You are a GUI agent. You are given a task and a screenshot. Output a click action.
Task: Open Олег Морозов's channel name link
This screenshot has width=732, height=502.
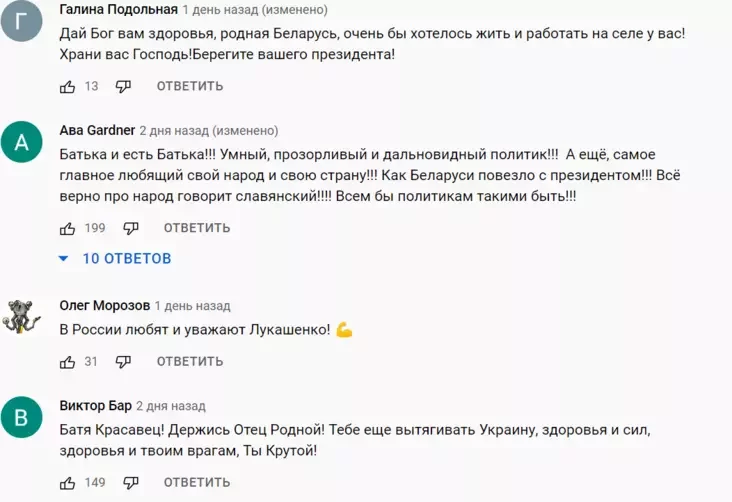105,305
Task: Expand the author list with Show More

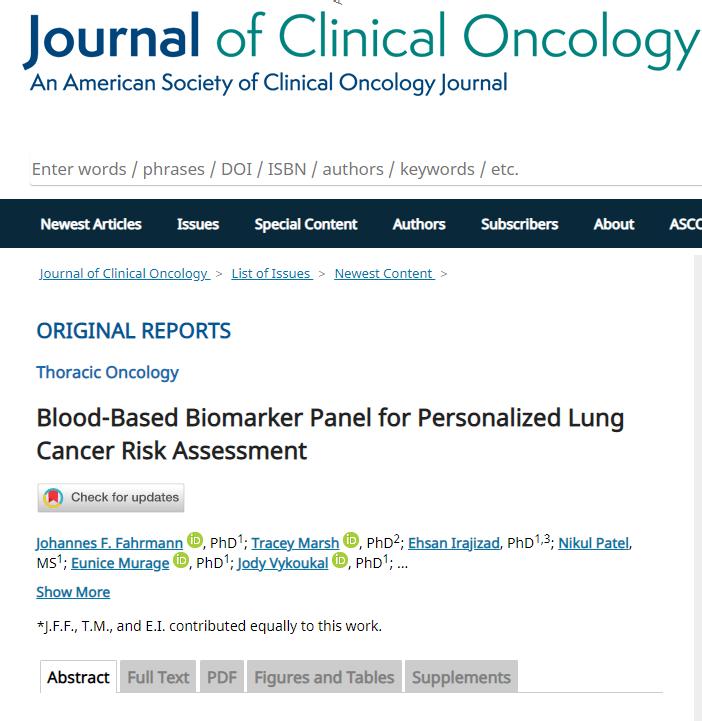Action: click(x=73, y=592)
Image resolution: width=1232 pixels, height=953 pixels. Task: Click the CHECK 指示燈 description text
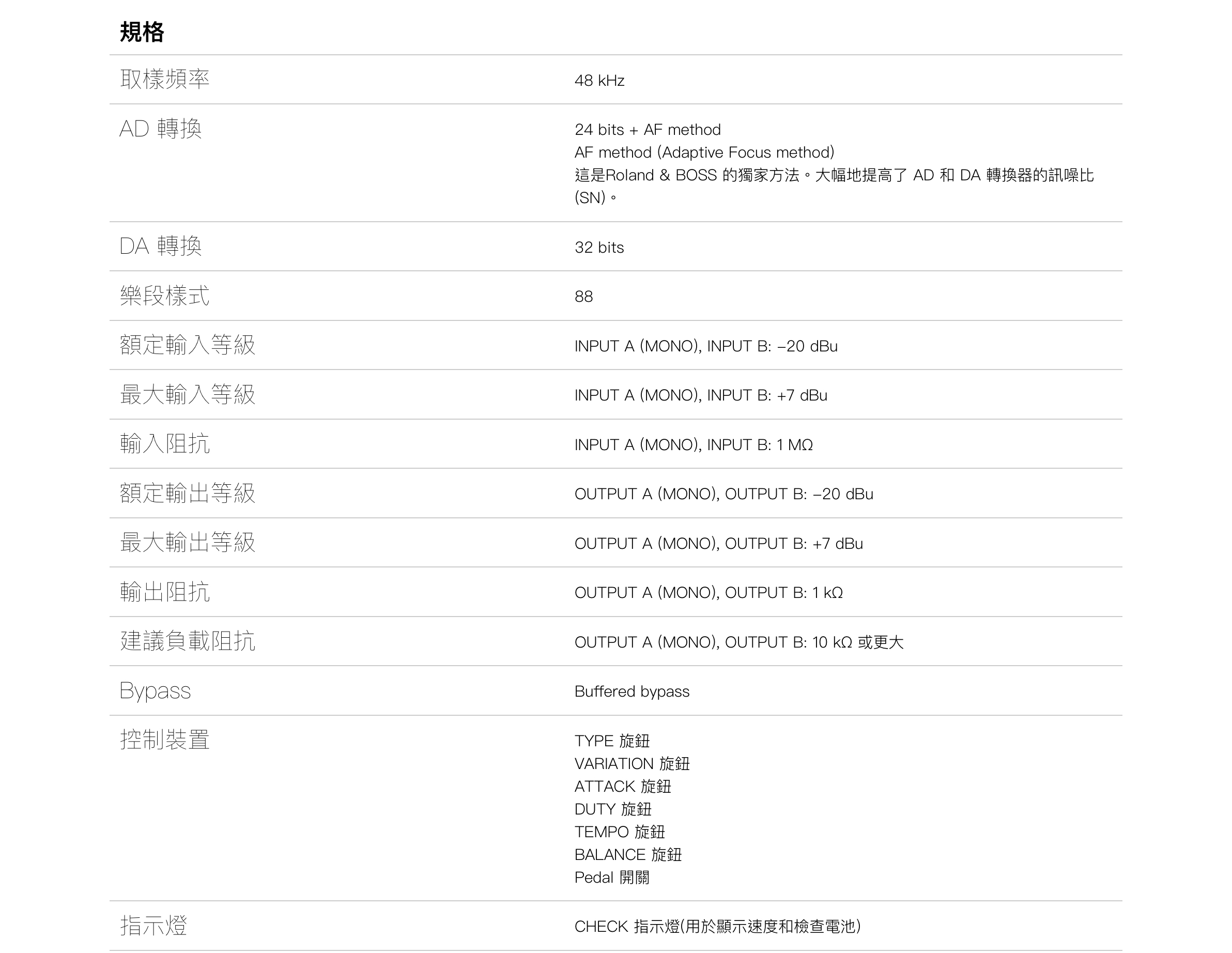717,927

☆ ☆ ☆ ☆ ☆

Can you give the records again, starting at the line containing "Image resolution: width=1232" and ending at the end of the records, with "description" replaced by "caption" and everything else unchanged? Leave the pictures out of the answer.

(Full response):
Image resolution: width=1232 pixels, height=953 pixels. Task: Click the CHECK 指示燈 caption text
717,927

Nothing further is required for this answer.